= Passage to read =
So why is it that studies keep coming to the conclusion that breast self-exams are unlikely to reduce breast cancer deaths and might do more harm than good?
This disconnect between recommendation and research cropped up again in August, when a review by the Cochrane Collaborative - an international group that evaluates medical science - agreed with two earlier studies showing no evidence that screening reduces deaths.
In saying that breast self-exams "cannot be recommended," the organization's statement warns that research "suggests harm in terms of increased numbers of benign lesions identified and an increased number of biopsies performed."
Two earlier studies involving Russian and Chinese women came to similar conclusions.
Dr. David B. Thomas, who headed Seattle's Fred Hutchinson Cancer Research Center's 2002 study of 250,000 Chinese women, told MSNBC.com: "Our study shows that (a self-exam) is probably a waste of time. You're not going to get women sufficiently motivated to practice it well enough and frequently enough to make that big of a difference."
Also now weighing in against self-exams: the American Cancer Society; the U.S. Preventative Service Task Force, an expert panel that issues the federal government's official advice on preventive medicine; the National Breast Cancer Coalition; and the Journal for the National Cancer Institute.
Yet many health care providers maintain that not having women do monthly breast self-exams is even more risky.

= Instructions for the task =
Replace "monthly" with "weekly" in the passage on breast self-exams, starting at "Two earlier studies involving" and ending at "even more risky.", and write out that part again.

(Records from a collection)
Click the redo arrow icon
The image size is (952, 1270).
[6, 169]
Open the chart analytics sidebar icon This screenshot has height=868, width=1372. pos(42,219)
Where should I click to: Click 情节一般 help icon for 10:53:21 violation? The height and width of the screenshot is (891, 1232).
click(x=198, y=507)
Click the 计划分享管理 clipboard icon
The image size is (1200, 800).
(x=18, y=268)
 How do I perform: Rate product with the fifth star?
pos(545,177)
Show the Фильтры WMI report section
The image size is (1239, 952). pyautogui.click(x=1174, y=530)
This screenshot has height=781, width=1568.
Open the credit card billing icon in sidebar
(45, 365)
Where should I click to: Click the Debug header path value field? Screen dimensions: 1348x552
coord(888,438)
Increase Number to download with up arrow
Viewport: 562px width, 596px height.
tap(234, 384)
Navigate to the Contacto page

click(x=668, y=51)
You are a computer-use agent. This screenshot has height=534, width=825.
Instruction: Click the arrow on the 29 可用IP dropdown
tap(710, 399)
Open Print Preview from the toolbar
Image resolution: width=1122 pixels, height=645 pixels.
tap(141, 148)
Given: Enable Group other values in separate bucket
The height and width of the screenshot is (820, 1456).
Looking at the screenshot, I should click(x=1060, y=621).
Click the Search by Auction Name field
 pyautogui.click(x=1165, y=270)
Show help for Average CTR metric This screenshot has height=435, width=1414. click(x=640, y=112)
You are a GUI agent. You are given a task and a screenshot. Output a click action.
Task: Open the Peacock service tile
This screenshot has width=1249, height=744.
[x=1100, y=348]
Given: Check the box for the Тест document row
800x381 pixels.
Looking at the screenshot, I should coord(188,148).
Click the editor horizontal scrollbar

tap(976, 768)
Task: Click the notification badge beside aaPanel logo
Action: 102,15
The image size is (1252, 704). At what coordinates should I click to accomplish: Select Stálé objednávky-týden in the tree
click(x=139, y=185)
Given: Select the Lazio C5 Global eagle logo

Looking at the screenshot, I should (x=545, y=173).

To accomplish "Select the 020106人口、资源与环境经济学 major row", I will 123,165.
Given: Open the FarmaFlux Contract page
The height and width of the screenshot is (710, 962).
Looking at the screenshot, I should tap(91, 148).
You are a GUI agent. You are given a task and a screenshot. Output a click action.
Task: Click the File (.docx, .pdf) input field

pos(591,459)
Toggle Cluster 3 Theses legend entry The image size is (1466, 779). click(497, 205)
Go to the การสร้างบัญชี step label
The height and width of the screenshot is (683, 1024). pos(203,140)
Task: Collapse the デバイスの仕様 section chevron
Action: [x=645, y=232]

= Task answer =
Two earlier studies involving Russian and Chinese women came to similar conclusions.
Dr. David B. Thomas, who headed Seattle's Fred Hutchinson Cancer Research Center's 2002 study of 250,000 Chinese women, told MSNBC.com: "Our study shows that (a self-exam) is probably a waste of time. You're not going to get women sufficiently motivated to practice it well enough and frequently enough to make that big of a difference."
Also now weighing in against self-exams: the American Cancer Society; the U.S. Preventative Service Task Force, an expert panel that issues the federal government's official advice on preventive medicine; the National Breast Cancer Coalition; and the Journal for the National Cancer Institute.
Yet many health care providers maintain that not having women do weekly breast self-exams is even more risky.